A 2010 study by the Standish Group revealed that 60% of ERP projects fail in some measure and 33% fail catastrophically. What is interesting about this (other than the riveting horror of millions spent repeatedly for naught) is that while the reasons for these failures are known, finite and consistent, most ERP projects continue to fall like lemmings into these same traps year in and year out. Why is the barrier to ERP success so high? Having assisted on dozens of successful and some failed ERP projects, here are the Top Ten reasons ERP projects fail:
- Wrong System/Wrong System Design
- Bad Data (garbage in=garbage in)
- Poorly Understood As-Is Business Processes
- Inadequate Internal IT
- Inadequate Testing
- Inadequate Training
- Inadequate Planning
- Too Big
- Too Fast
- Poor Change Management
Let’s look at first things first:
Wrong System. Most of today’s ERP systems have their roots in the financial services function’s thirst for real-time, accurate business data. Back in the dark ages of the ’80s and 90s, the idea that technology could main-line business data to the financial office was incredibly compelling. ERP offered a way to track the real time value of assets like WIP, inventory and capital costs. Keep this in mind if you are a high tech company, a service company or a capital equipment company looking to implement ERP. Be clear about whether the value you seek is rooted in finance and HR or whether you also want to optimize your manufacturing process, supply chain and vendor/customer interfaces. If it is the later, the standard issue ERP software will not necessarily fit your requirements. When you stand your out-of-the-box/no-customizations ground, be sure you know what is in the box.

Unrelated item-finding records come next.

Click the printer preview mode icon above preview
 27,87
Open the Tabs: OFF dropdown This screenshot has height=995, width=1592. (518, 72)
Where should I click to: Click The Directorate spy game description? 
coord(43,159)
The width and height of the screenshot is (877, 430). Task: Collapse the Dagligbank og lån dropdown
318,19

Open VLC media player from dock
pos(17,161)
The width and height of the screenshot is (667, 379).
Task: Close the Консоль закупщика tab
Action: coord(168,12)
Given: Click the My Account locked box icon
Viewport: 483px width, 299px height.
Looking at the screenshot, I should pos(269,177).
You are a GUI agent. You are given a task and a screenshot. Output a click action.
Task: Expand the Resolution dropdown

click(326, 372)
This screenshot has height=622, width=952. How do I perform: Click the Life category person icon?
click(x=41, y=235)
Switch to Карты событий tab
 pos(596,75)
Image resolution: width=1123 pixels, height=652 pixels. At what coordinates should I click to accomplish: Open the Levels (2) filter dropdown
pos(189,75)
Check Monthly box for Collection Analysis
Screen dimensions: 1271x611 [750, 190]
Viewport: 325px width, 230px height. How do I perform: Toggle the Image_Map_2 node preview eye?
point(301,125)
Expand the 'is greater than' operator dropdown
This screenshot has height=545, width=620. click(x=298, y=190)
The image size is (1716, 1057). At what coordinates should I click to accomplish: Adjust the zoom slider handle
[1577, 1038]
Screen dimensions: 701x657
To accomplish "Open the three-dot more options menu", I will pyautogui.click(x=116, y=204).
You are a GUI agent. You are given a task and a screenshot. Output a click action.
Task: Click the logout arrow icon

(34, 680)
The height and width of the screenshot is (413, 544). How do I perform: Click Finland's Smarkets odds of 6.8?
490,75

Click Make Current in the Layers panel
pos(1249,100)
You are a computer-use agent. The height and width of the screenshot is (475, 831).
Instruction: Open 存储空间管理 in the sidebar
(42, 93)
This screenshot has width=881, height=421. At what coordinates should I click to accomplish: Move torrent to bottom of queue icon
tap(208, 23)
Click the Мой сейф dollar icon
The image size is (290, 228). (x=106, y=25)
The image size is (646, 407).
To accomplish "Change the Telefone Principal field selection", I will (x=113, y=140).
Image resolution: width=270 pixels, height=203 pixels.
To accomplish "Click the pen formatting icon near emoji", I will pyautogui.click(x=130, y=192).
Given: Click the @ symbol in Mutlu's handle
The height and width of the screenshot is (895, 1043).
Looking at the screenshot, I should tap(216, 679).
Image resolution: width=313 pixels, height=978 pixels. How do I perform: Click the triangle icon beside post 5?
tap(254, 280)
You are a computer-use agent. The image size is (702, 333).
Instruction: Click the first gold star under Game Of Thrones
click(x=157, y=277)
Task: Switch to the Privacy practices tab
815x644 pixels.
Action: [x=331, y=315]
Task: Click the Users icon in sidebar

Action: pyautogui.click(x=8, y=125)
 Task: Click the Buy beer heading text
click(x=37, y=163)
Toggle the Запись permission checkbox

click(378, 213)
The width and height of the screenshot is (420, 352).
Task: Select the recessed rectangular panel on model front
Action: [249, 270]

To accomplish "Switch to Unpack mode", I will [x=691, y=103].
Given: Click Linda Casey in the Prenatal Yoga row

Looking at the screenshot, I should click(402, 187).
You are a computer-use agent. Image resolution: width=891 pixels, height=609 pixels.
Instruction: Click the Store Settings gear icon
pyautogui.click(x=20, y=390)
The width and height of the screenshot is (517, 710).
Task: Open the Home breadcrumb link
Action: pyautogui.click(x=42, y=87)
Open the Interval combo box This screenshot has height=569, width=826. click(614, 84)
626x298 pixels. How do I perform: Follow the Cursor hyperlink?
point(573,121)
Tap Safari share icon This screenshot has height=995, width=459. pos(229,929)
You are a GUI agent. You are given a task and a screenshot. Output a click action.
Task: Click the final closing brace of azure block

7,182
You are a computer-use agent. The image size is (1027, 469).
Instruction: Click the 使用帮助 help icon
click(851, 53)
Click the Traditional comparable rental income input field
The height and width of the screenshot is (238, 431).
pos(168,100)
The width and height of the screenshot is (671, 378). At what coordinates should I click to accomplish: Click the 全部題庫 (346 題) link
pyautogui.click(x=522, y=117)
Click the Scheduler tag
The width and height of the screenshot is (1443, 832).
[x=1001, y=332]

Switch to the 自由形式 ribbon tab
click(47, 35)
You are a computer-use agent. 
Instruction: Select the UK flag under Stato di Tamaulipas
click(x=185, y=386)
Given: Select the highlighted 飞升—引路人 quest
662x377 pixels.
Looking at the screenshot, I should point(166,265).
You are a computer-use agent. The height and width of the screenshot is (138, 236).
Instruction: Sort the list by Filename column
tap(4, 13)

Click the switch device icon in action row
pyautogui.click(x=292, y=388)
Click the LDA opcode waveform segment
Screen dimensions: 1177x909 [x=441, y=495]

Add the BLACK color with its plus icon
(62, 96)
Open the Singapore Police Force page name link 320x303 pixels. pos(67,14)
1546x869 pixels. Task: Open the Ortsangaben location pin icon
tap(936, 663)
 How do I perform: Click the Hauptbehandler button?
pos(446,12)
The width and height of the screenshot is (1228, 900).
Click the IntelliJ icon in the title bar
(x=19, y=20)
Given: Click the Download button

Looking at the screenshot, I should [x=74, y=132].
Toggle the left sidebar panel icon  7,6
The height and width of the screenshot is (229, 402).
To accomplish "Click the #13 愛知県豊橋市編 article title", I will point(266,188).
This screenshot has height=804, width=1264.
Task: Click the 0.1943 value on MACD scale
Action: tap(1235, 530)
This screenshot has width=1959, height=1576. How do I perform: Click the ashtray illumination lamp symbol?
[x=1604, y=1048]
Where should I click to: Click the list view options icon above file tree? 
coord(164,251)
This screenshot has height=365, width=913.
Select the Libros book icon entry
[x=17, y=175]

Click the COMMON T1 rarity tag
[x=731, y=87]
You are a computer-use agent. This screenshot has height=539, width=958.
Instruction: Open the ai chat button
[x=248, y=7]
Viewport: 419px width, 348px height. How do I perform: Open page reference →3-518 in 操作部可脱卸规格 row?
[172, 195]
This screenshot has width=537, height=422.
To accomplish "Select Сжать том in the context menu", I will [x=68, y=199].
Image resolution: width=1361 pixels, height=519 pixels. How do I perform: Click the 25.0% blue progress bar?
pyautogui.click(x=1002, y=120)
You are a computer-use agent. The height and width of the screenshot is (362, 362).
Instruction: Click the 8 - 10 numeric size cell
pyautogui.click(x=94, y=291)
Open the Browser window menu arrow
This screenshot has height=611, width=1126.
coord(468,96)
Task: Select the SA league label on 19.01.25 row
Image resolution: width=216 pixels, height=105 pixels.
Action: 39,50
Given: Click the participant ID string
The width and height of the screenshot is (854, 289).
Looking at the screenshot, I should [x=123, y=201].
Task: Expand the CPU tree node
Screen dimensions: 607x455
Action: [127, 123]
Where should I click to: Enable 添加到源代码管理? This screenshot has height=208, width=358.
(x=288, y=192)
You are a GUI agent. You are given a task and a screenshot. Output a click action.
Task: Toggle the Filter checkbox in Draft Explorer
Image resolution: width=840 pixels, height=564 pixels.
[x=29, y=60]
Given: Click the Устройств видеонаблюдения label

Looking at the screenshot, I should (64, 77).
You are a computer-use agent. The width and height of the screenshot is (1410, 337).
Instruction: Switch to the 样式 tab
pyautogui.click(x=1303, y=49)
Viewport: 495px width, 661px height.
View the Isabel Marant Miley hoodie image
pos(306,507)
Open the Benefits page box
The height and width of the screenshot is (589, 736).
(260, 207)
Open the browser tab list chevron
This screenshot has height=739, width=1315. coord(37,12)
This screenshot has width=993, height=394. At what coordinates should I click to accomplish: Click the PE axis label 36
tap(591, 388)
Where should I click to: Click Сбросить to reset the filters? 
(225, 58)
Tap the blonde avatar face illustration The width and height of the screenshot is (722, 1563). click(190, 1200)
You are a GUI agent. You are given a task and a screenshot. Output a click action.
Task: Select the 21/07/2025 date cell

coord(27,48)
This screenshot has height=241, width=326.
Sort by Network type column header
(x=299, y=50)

Bad Data. What is your approach and timing for identifying, cleansing and preparing the business data that will be loaded into your new ERP box? When it comes to ERP, if you don’t have clean, accurate data, you have nothing. Take the time to understand the state of your existing data: where is it? Who owns it? How will you eliminate duplication? How many people from what parts of the business must do this work?
Business Processes. While ERP is great software, the software alone cannot drive business value. If you only focus on the IT implementation, your business will run worse after the implementation than before. This is because you will now force people, who have been using all kinds of work-arounds to maintain your status quo, to use a system that is blind to the real constraints of your operation. We recommend that companies that are serious about ERP spend up to a year prior to implementation understanding, re-aligning and evaluating current and proposed new ways of working. Engage your people who own and execute the work, get advice from an ERP expert regarding how to organize this step. Be sure before you start that your unique customer, process, regulatory and production needs are well understood.
Inadequate IT. You will hire a systems implementer to set up and launch your new ERP software, but who will operate, maintain and upgrade it after Go-Live? And if you have no-one in your IT department today who has already been through and lived with an ERP system, you will have to pay your system integrator to do many of the tasks best done by your own people (legacy system analysis, configuration, testing etc.). This can add magnitudes to the cost of your implementation. Prior to buying any ERP system, plan for how you will train or hire the in-house staff you will need to support and maintain the software.
Inadequate Testing. Plain and simple. If you did not test it, don’t complain when it does not work. Use people who currently manage the process to test it in the new ERP environment. You can’t test everything. Be sure you are testing what is most important for Go Live success. Then you can tweak and adjust from there.
Inadequate Training. This mistake occurs because businesses rarely anticipate the time it takes to develop customized ERP training. ERP training must be customized because every business is unique. Training must consider, who must be trained, in what locations, using what virtual tools, on what schedule, by whom and with what content. This is a large undertaking.
Inadequate Planning. As you can see from items 1 through 6, doing ERP right requires pre-ERP planning. And the planning does not stop once the system and the integrator are selected, it intensifies. Many projects fail because the business case was hastily crafted and filled with unsubstantiated assumptions and faulty metrics. We recommend a customer focused lean six-sigma approach to planning ERP to ensure that the right metrics are driving real project outcomes.
Too Big. Scale and complexity are guaranteed to drive your cost up, quality down and schedule to the right. So chunk it up, scale it back and pick a pilot that has a high probability of success. You can build on success. You go no-where but down after failure.
Too Fast. Be realistic. How fast you can go is directly correlated with the quality and availability of required skills, the cleanliness of your going in processes and data, and the change readiness of your enterprise. If you are below par on any of these, you will need more time. A good ERP consultant will be able to guide you to estimate how much time each phase should take. Be realistic. Vet your estimate eight ways from Sunday. Then fully commit to the schedule. It controls 80% of potential cost over-runs.
Poor Change Management. Let’s assume you are doing 1 through 9 reasonably well. While you are assessing your business processes and IT capabilities, you should also assess your organization’s readiness for change. As you craft your rock solid business case, mine it for both the benefits and the impacts it will have on key stakeholders, vendors and customers. Implement a steady cadence of communication, coaching and training, tailored to your key stakeholders. If you fail to do this you will likely have done steps 1 through 9 in vain. And if you fail to do steps 1 through 9, all the change management in the world will not save your project.